*** Opening of Data records ***

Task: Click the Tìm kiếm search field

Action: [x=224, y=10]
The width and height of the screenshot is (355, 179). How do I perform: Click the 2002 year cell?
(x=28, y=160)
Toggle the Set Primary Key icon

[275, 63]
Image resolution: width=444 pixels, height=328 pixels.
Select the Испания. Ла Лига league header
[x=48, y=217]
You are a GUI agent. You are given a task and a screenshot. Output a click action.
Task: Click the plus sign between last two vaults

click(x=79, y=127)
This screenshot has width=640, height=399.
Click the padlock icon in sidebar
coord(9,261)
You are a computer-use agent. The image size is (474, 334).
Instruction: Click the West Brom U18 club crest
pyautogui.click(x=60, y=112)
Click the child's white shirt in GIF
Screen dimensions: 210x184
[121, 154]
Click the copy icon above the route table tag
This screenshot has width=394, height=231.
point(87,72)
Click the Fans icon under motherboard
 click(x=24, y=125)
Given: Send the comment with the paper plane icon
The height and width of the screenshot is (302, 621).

*** Close of Data records ***

● **What is needed**: Restate the material exactly as given.

● **Reply**:
Task: Click the Tìm kiếm search field

Action: [x=224, y=10]
The width and height of the screenshot is (355, 179). How do I perform: Click the 2002 year cell?
(x=28, y=160)
Toggle the Set Primary Key icon

[275, 63]
Image resolution: width=444 pixels, height=328 pixels.
Select the Испания. Ла Лига league header
[x=48, y=217]
You are a GUI agent. You are given a task and a screenshot. Output a click action.
Task: Click the plus sign between last two vaults

click(x=79, y=127)
This screenshot has width=640, height=399.
Click the padlock icon in sidebar
coord(9,261)
You are a computer-use agent. The image size is (474, 334).
Instruction: Click the West Brom U18 club crest
pyautogui.click(x=60, y=112)
Click the child's white shirt in GIF
Screen dimensions: 210x184
[121, 154]
Click the copy icon above the route table tag
This screenshot has width=394, height=231.
point(87,72)
Click the Fans icon under motherboard
 click(x=24, y=125)
Given: Send the comment with the paper plane icon
The height and width of the screenshot is (302, 621).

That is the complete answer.